Fourth, the influence of Internet usage on the gender wage gap varies with the educational attainment and age cohort groups. For example, the gender difference in the return to Internet use widens the gender wage gap in the high-education group while they reduce the wage gap in the low- and middle-education groups; the influences of gender disparity in Internet access on the formation of gender wage gap are greater for the middle-aged and older generations than the younger generation.
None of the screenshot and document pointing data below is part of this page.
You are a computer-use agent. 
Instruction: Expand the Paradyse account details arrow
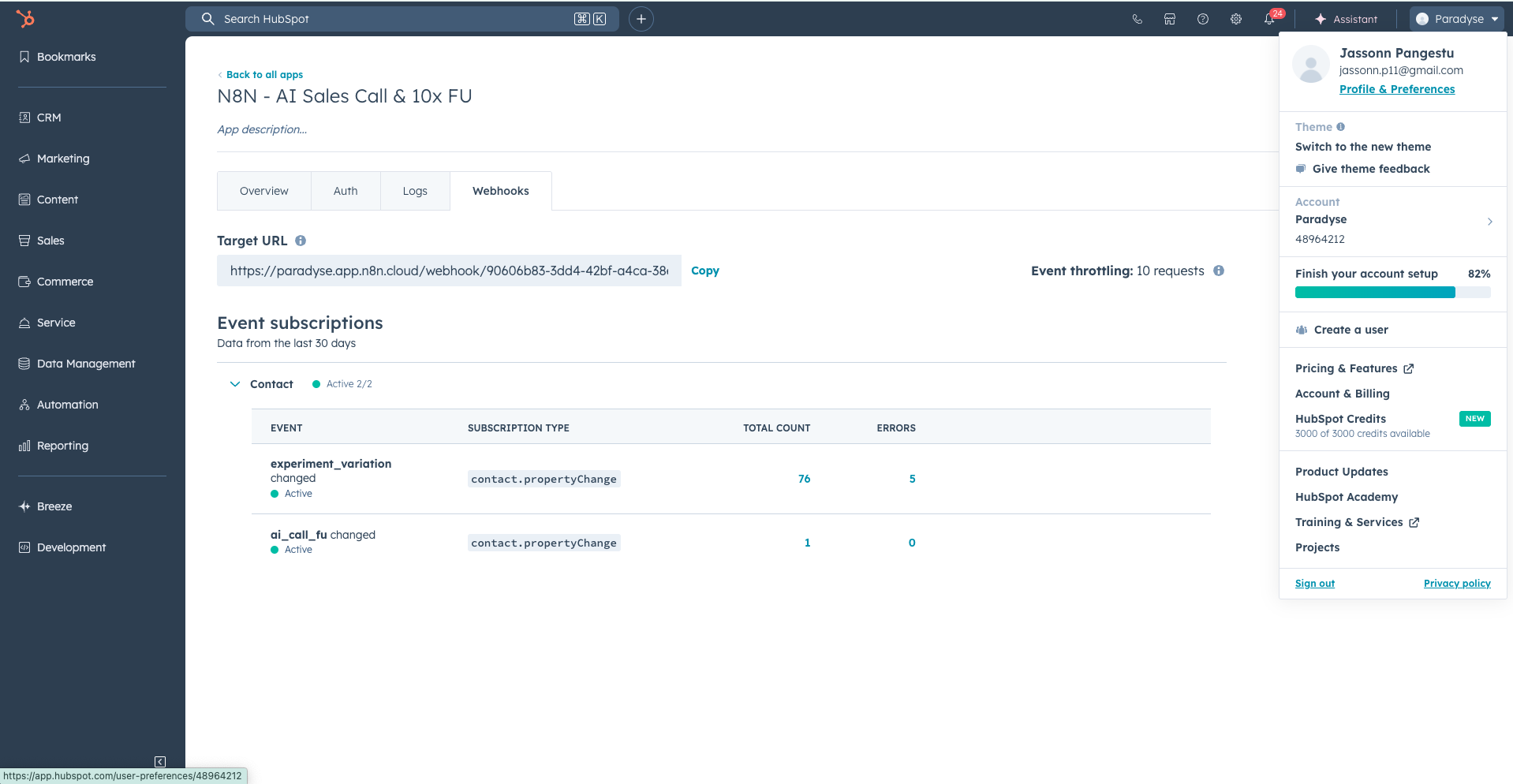[x=1490, y=222]
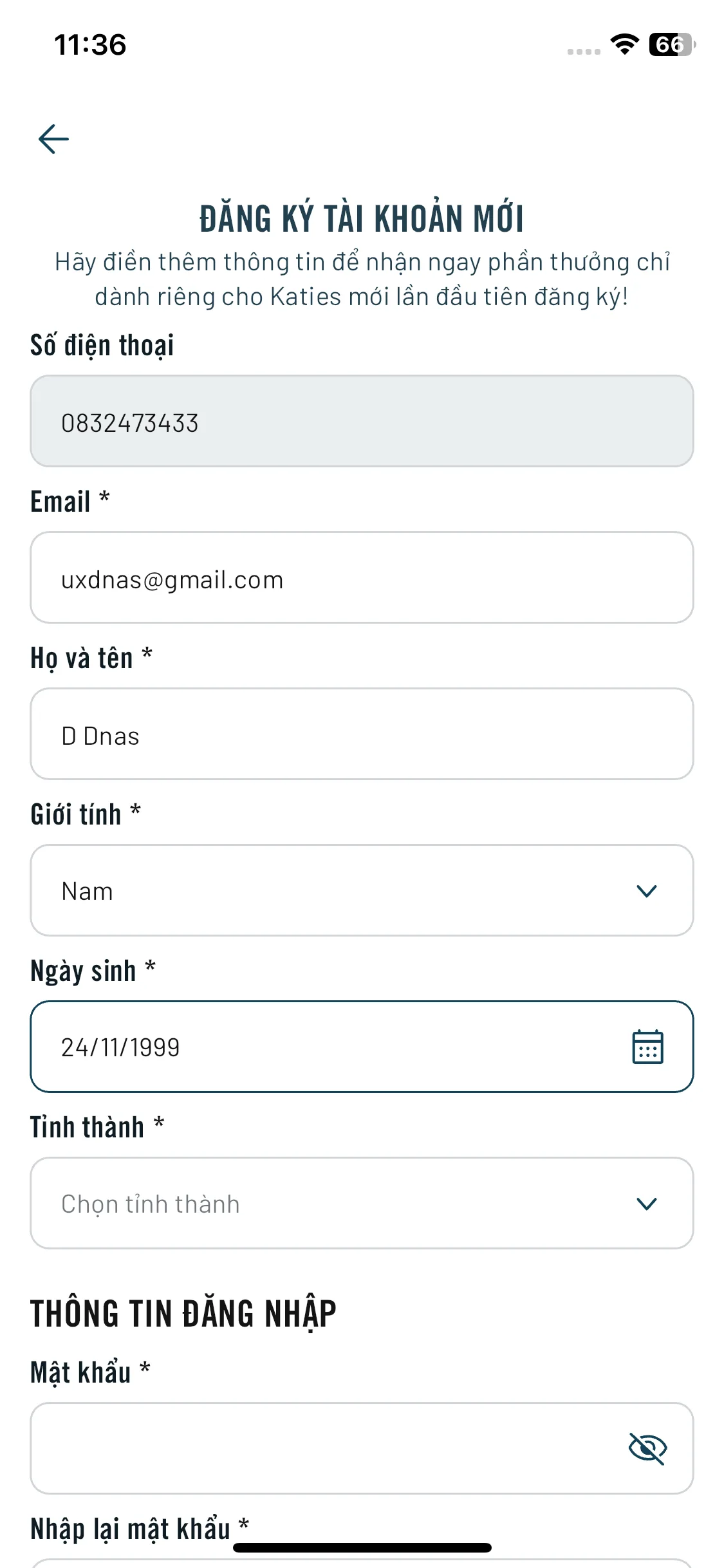Viewport: 724px width, 1568px height.
Task: Tap the birth date value 24/11/1999
Action: tap(121, 1048)
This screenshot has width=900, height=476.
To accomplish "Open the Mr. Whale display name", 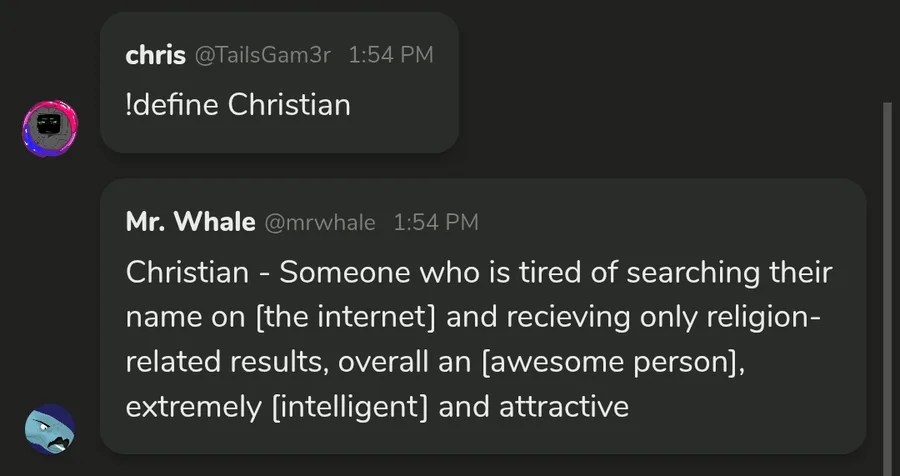I will (x=190, y=222).
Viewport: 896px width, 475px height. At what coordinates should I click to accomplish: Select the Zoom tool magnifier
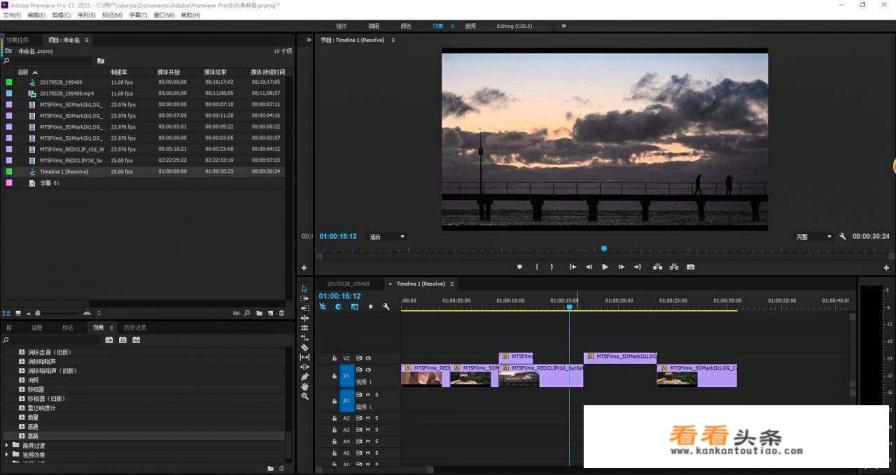coord(305,397)
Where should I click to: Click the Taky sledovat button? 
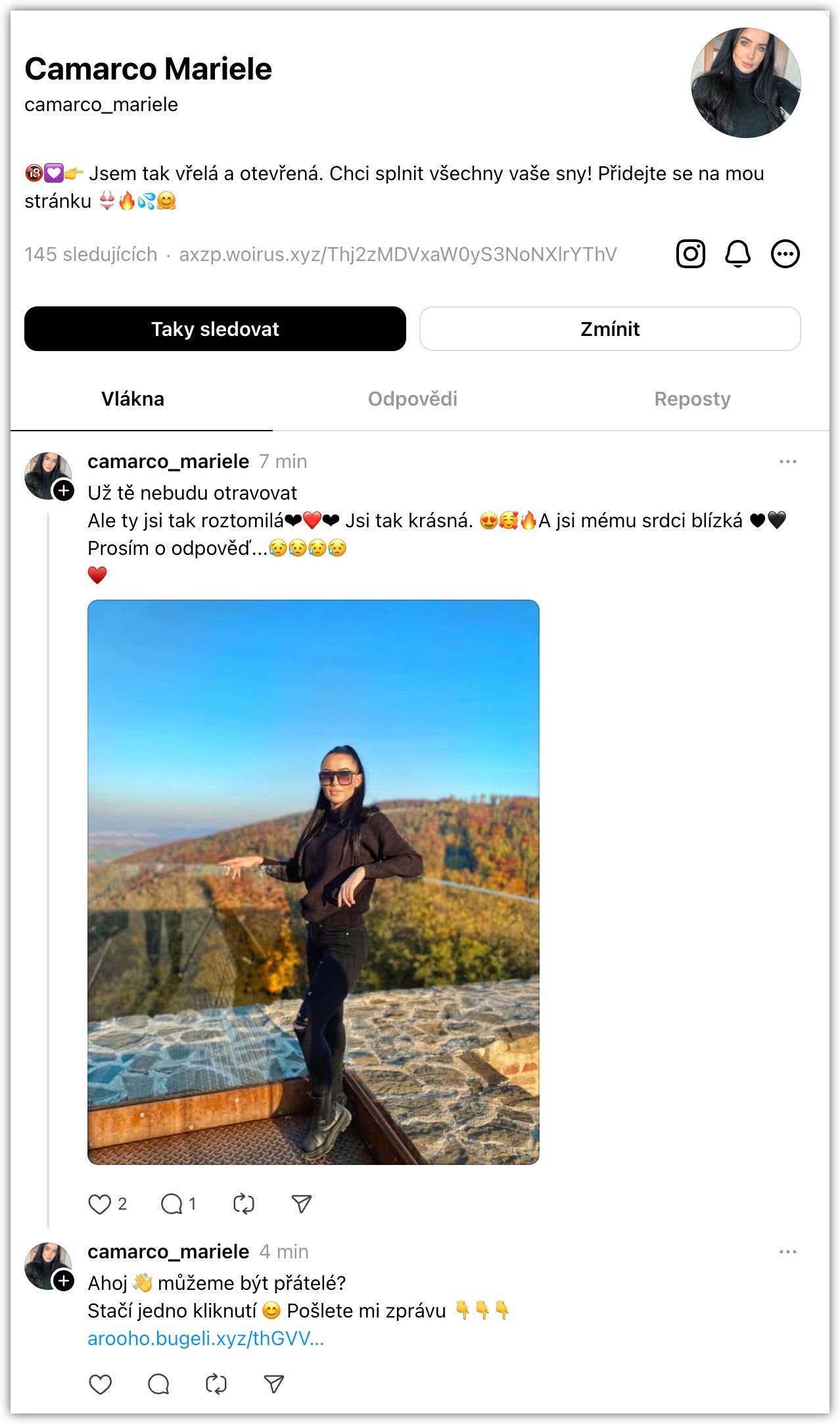pos(215,329)
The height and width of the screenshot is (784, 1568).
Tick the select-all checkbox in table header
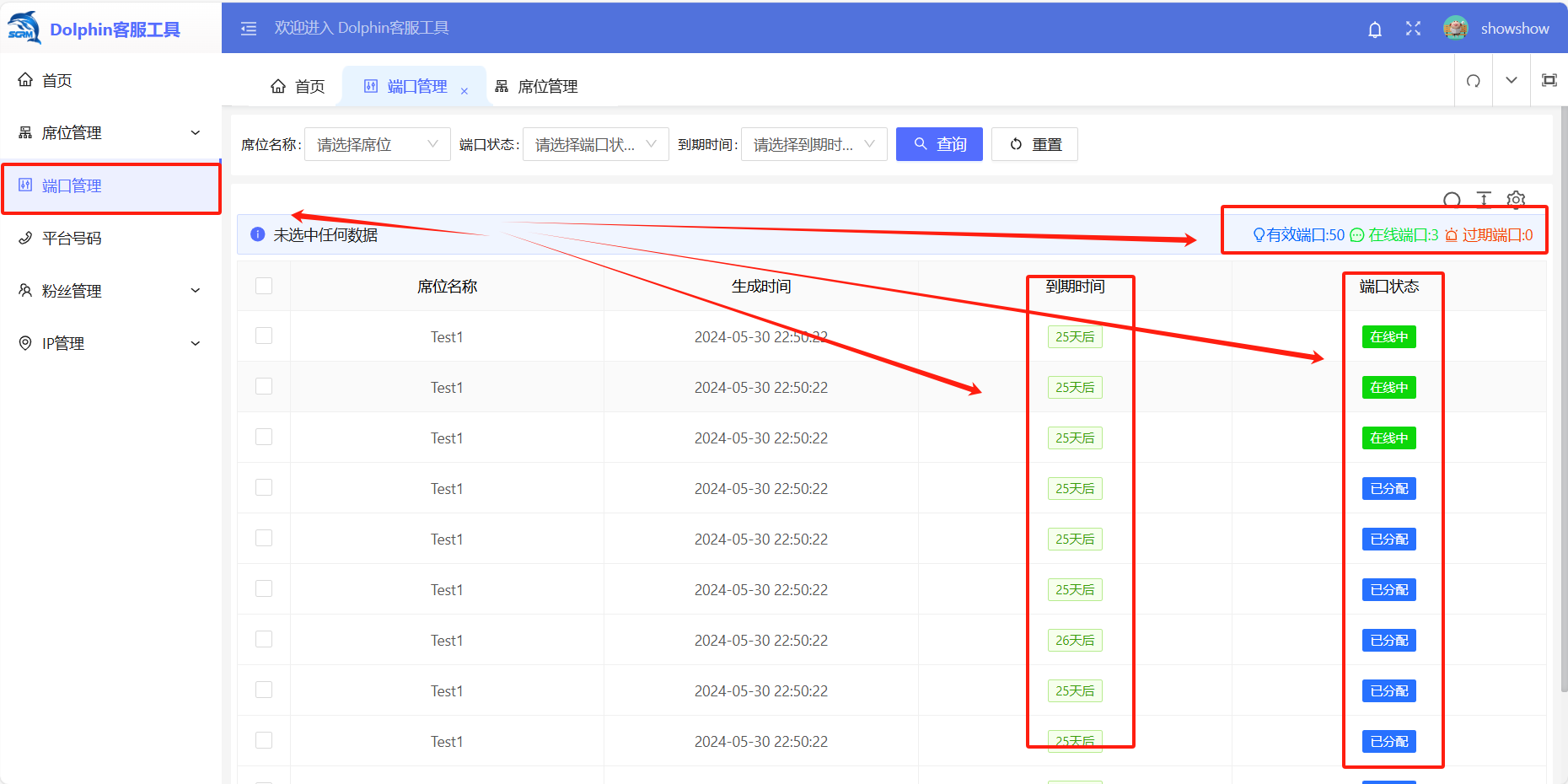(x=264, y=287)
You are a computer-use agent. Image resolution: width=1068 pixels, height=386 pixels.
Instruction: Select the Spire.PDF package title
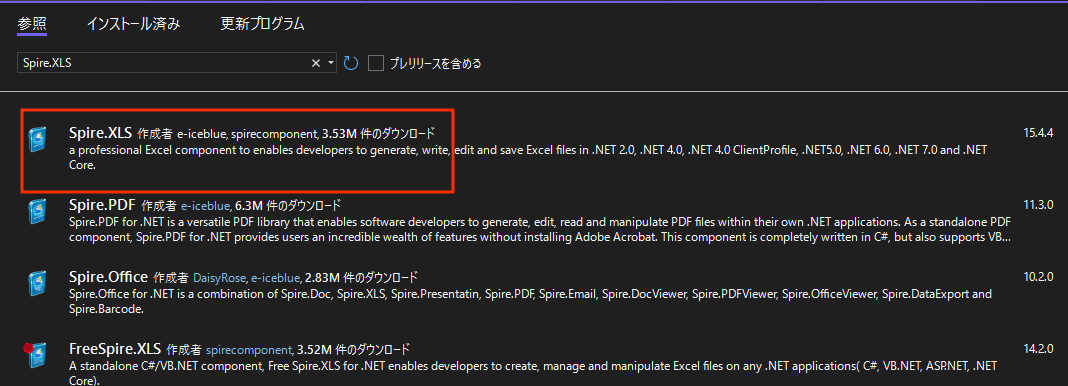102,204
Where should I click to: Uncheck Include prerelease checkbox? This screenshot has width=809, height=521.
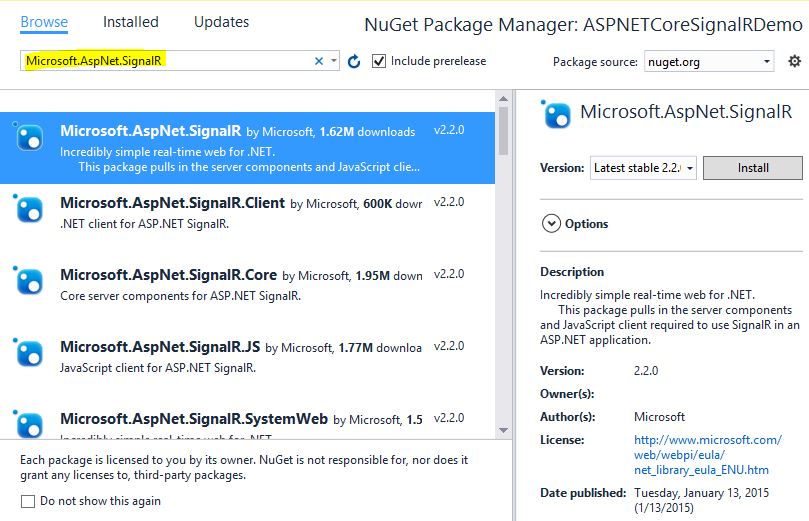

The study highlights two policy implications. First, there exists a large gender difference in return to Internet use even when the other factors (e.g., education, occupation) are held constant, which highlights the prevalence of workplace discrimination against women in terms of Internet use, especially for the higher-educated women. The enforcement of the implementation of equality policies, such as the equality employment policy and “equal pay for equal work” policy, can be expected to reduce the gender wage gap. Moreover, the discrimination against women may be caused by the more family responsibilities for women than men (Connelly et al. 2018; Ma 2021a, b). Thus, policies that reduce the responsibilities of childcare and geriatric care, such as the one to promote the establishment of public kindergartens and long-term care insurance, are also expected to close the gender wage gap in the long run. Second, the results suggest that the policies aimed at the reduction of the Internet access disparities among various groups, such as women in the middle-aged and older generations, may contribute to reducing the gender wage gap.

Despite these limitations mentioned above, this study investigated the influence of Internet use on the gender wage gap and provided new evidence on the determinants of the gender wage gap in the era of the digital economy from China. We anticipate that the insights about the gender disparities in Internet access and gender difference in return to Internet use (including the discrimination against women in terms of Internet use in the workplace), that contribute to the formation of the gender wage gap in China, can provide valuable lessons for other countries as well.